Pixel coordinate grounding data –
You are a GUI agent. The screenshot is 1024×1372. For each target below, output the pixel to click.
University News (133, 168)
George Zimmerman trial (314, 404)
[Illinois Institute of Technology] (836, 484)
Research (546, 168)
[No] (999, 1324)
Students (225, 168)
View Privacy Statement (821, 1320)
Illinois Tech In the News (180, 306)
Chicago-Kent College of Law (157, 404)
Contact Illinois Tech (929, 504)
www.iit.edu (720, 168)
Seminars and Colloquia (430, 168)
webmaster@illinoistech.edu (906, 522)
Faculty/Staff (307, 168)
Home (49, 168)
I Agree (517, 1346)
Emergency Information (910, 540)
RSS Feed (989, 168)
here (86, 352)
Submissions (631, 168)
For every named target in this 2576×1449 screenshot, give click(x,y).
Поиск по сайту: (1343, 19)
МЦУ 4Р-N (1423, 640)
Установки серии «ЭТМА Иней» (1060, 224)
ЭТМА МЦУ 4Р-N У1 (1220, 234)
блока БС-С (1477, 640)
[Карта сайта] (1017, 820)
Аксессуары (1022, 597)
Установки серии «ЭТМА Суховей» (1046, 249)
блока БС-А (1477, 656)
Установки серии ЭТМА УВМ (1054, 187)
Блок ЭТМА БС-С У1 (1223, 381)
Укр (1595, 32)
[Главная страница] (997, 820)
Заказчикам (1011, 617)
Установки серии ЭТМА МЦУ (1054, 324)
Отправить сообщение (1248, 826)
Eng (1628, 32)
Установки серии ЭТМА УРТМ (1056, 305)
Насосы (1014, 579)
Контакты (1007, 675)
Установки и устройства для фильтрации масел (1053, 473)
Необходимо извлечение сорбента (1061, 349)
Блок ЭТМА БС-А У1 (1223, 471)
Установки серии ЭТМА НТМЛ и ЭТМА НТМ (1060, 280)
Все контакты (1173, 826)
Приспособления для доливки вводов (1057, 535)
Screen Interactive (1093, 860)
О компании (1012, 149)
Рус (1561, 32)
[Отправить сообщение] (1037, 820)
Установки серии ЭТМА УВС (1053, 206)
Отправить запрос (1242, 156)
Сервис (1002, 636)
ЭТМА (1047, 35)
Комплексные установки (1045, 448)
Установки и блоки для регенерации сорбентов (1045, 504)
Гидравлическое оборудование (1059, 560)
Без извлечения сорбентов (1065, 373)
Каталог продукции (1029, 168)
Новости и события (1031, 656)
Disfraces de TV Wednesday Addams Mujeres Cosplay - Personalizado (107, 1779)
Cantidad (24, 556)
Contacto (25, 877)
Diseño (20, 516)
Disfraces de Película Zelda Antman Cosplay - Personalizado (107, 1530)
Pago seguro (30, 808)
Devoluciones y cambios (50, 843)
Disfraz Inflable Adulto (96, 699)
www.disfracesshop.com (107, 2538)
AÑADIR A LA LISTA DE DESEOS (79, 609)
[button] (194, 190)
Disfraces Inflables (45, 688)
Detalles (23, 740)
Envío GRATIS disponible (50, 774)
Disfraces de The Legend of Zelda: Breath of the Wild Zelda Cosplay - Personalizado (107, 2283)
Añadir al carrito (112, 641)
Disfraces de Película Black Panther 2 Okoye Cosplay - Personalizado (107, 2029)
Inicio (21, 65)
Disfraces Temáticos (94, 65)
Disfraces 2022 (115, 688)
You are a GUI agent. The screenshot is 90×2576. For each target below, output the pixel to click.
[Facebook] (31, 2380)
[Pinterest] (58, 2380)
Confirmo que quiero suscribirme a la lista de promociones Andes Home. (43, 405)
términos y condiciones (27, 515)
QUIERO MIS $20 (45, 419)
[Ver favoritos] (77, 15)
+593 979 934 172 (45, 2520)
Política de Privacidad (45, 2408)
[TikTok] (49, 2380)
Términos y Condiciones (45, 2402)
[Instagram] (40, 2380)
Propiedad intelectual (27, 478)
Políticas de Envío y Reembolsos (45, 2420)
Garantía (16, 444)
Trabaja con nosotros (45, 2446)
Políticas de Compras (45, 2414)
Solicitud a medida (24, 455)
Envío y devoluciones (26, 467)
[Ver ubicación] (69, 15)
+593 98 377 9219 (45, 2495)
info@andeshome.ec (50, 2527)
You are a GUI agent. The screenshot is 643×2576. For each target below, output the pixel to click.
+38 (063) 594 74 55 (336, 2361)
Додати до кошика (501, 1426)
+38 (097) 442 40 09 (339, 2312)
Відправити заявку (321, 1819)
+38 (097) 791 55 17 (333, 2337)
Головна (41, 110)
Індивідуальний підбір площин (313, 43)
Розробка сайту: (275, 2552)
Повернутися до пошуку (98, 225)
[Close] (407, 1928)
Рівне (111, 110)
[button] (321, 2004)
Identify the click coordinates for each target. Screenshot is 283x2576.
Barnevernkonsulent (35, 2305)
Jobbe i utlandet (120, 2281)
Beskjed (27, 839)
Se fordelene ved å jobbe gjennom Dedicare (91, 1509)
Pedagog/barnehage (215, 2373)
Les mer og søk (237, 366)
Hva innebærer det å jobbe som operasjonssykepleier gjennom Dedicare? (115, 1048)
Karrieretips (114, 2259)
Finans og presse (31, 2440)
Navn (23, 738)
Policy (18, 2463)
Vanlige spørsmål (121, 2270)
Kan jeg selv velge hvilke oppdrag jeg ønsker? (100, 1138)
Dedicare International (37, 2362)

How to complete this task – Copy out, exactly and alone, the lines of the entries above between the ones holding "Блок ЭТМА БС-А У1 (1223, 471)" and "Disfraces de The", inclusive.

Final answer –
Блок ЭТМА БС-А У1 (1223, 471)
Установки серии ЭТМА НТМЛ и ЭТМА НТМ (1060, 280)
Все контакты (1173, 826)
Приспособления для доливки вводов (1057, 535)
Screen Interactive (1093, 860)
О компании (1012, 149)
Рус (1561, 32)
[Отправить сообщение] (1037, 820)
Установки серии ЭТМА УВС (1053, 206)
Отправить запрос (1242, 156)
Сервис (1002, 636)
ЭТМА (1047, 35)
Комплексные установки (1045, 448)
Установки и блоки для регенерации сорбентов (1045, 504)
Гидравлическое оборудование (1059, 560)
Без извлечения сорбентов (1065, 373)
Каталог продукции (1029, 168)
Новости и события (1031, 656)
Disfraces de TV Wednesday Addams Mujeres Cosplay - Personalizado (107, 1779)
Cantidad (24, 556)
Contacto (25, 877)
Diseño (20, 516)
Disfraces de Película Zelda Antman Cosplay - Personalizado (107, 1530)
Pago seguro (30, 808)
Devoluciones y cambios (50, 843)
Disfraz Inflable Adulto (96, 699)
www.disfracesshop.com (107, 2538)
AÑADIR A LA LISTA DE DESEOS (79, 609)
[button] (194, 190)
Disfraces Inflables (45, 688)
Detalles (23, 740)
Envío GRATIS disponible (50, 774)
Disfraces de The Legend of Zelda: Breath of the Wild Zelda Cosplay - Personalizado (107, 2283)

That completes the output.